Le Théâtre de la Bastille et la Scène flamande entretiennent des relations fécondes. Project for Upcoming Artists for  the Large Stage, un dispositif initié par Guy Cassiers et le Toneelhuis-Théâtre d’Anvers propose un accompagnement à de jeunes artistes pour les faire découvrir au public. Bosse Provoost, dit Guy Cassiers, a choisi la grande scène du Toneelhuis pour ses possibilités techniques et spatiales qui favorisaient chez lui la recherche d’un langage visuel. Il avait par ailleurs collaboré avec Jan Lauwers pour Guerre et Térébenthine, et avec Ivo Van Hove pour Een Klein Leven.  P. U. L. S. offre aux artistes, u cadre de travail en termes de production et financement, mais aussi une aide concrète et morale pour conduire une création dans un dialogue permanent.

 « Il y a encore des chants à chanter au-delà des hommes », écrit Paul Celan que la Shoah n’a cessé de hanter et dont l’écriture sonde patiemment l’obscurité du monde. Ici, Bosse Provoost nous invite  à découvrir un monde qui se situerait hors des mots, à l’intérieur du silence de la poésie de Paul Celan et  avec des matières évoquant des paysages étrangement animés, avec aussi des costumes  en bois  rappelant le lointain souvenir des hommes. Paul Celan a été pour Bosse Provoost une rencontre forte avec une poétique sur des thèmes qui paraissent hors de portée du langage. Dans Renverse du souffle, un être a survécu -ou pas- à la Shoah. Et dans Partie de neige, une voix se fait entendre depuis l’intérieur de la mort : quelqu’un imagine sa  disparition ou s’imagine encore étant mort.

 Matisklo est construit autour de ces poèmes. Le poète cherche le salut dans le langage, un lien indéfectible entre les hommes mais difficile à suivre. A qui s’adresse-t-il? Aux lecteurs et au public, ou bien aux défunts ? En même temps,ici ne subsistent pas que ces seuls liens. La scénographie est inspirée du travail du Suisse Adolphe Appia (1862-1928) et de l’Anglais Gordon Craig (1872- 1966), des artistes militants qui ont émancipé le théâtre de la littérature, en utilisant l’espace, la lumière et le mouvement. D’où la distance entretenue ici entre les comédiens et les  spectateurs. Sur scène, des étudiants des années 1960 aux cheveux longs pantalon ordinaire et pull simple, le regard intériorisé… L’un d’eux déclame la poésie de Paul Celan en flamand. Auprès de lui, un arbre survient: un homme recouvert entièrement de lattes de bois, corps et tête, comme en un jeu de Lego mais en bois. Nul dialogue entre eux mais deux énormes cylindres énormes horizontaux sont poussés à vue, depuis les coulisses jusqu’au plateau,  puis rétablis à la verticale, des cheminées, peut-être…  Et plus tard, un arbre surgit de l’un d’eux.Une meule de foin, à moins que ce ne soit une brosse énorme pour lavage de voitures, paraît respirer et attendre le poème.
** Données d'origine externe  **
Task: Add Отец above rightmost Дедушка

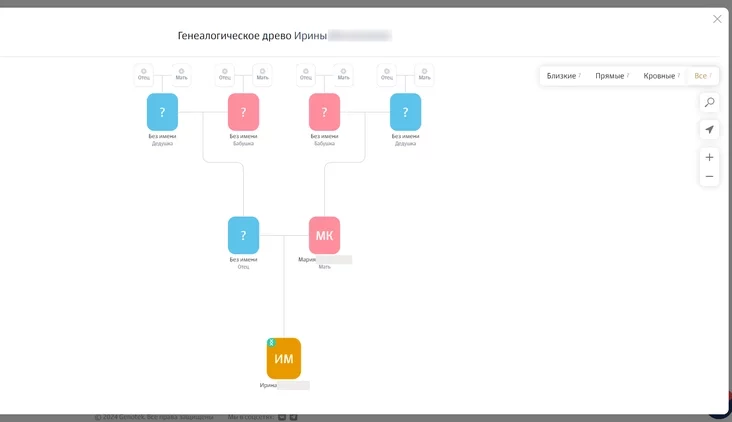Action: pyautogui.click(x=387, y=74)
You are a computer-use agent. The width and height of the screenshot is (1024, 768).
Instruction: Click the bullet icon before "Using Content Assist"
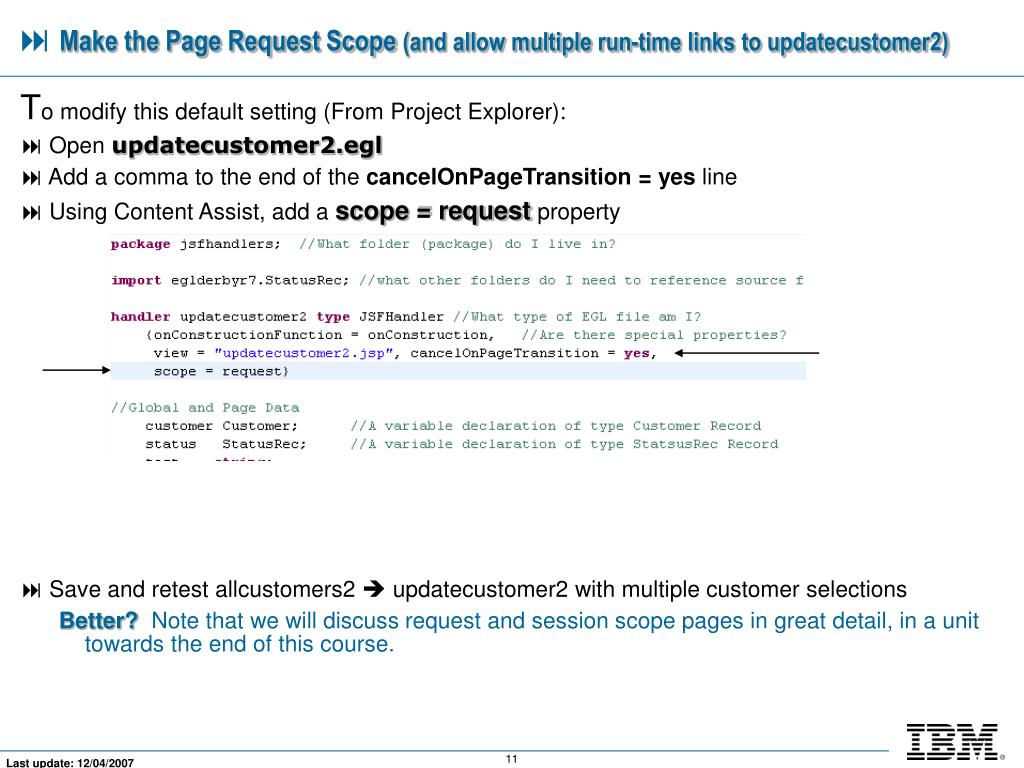tap(31, 213)
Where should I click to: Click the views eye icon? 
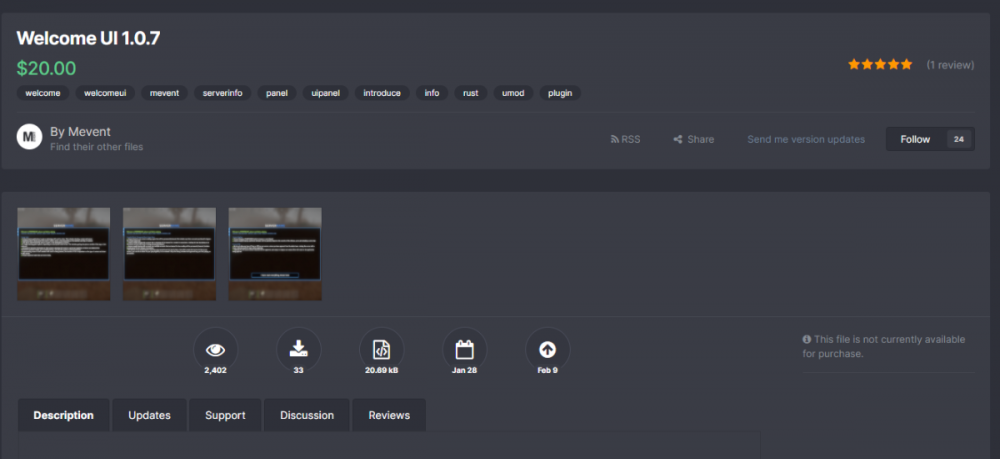(x=215, y=350)
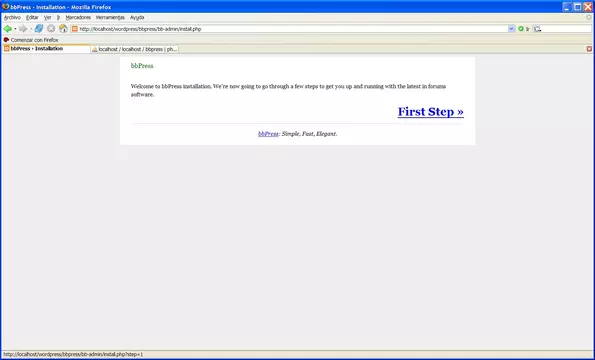595x360 pixels.
Task: Close the current tab with red X
Action: coord(589,49)
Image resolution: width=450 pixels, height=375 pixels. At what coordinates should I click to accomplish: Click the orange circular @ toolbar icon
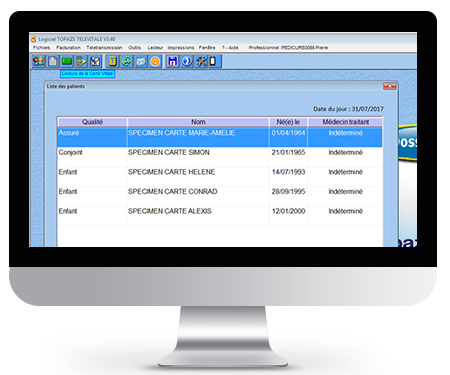(155, 61)
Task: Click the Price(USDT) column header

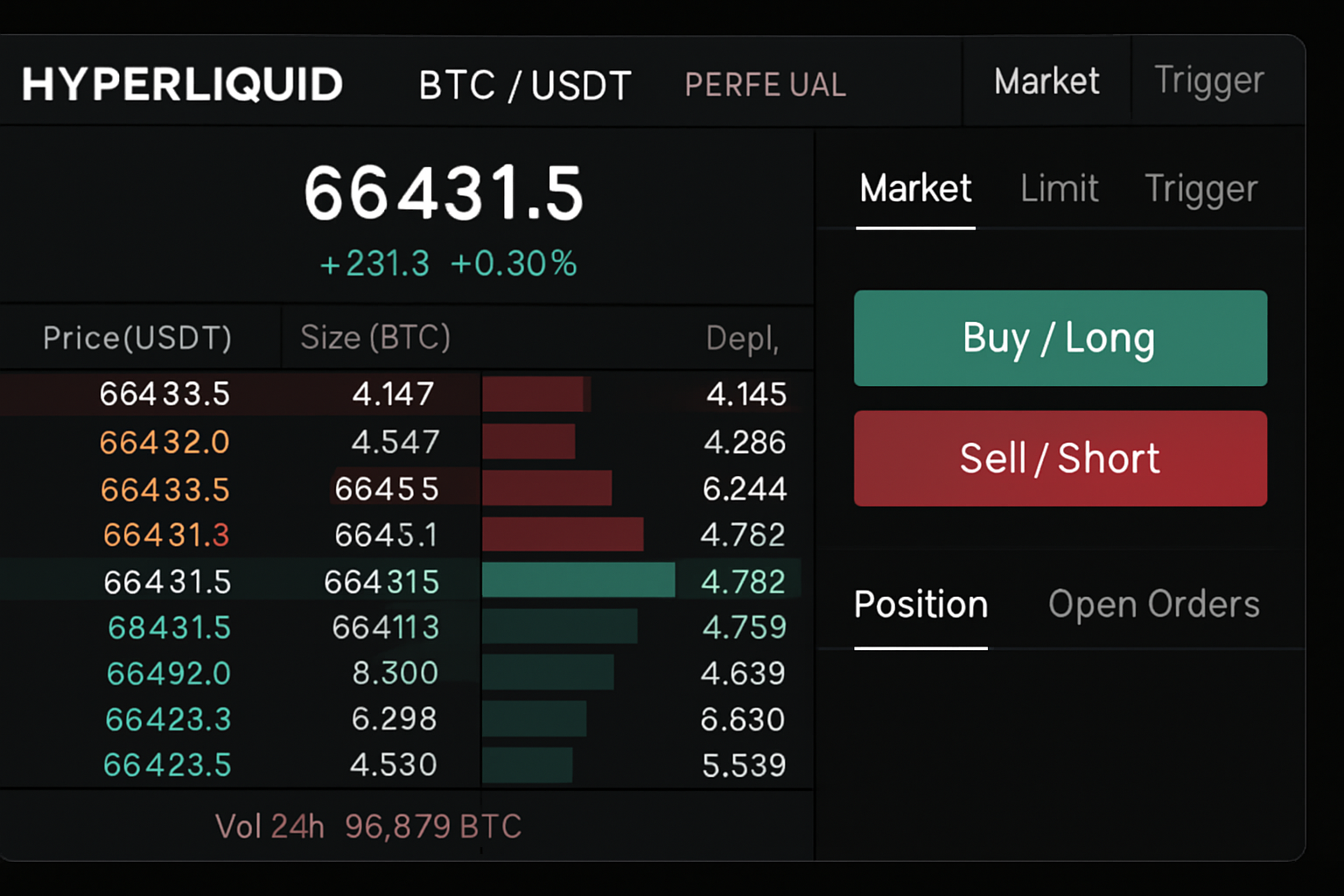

 Plus loin, un volume en papier d’aluminium, peut-être une couverture de survie, significative du poème, avance comme en rampant sur le plateau, sans qu’on ne voie qui en est le locataire.  S’élève pourtant parfois une forme de tête que l’on voit seulement de dos. Rêve infernal : les hommes semblent avoir disparu ou muté. Quel est ce monde ? La proposition scénographique est éloquente, à la fois élémentaire et énigmatique. Avec ici, une attention au sens d’un poème fort, particulièrement mystérieux.

 Véronique Hotte

 Théâtre de la Bastille, 76 rue de la Roquette, Paris (XI ème), jusqu’au 18 octobre. T.: 01 43 57 42 14.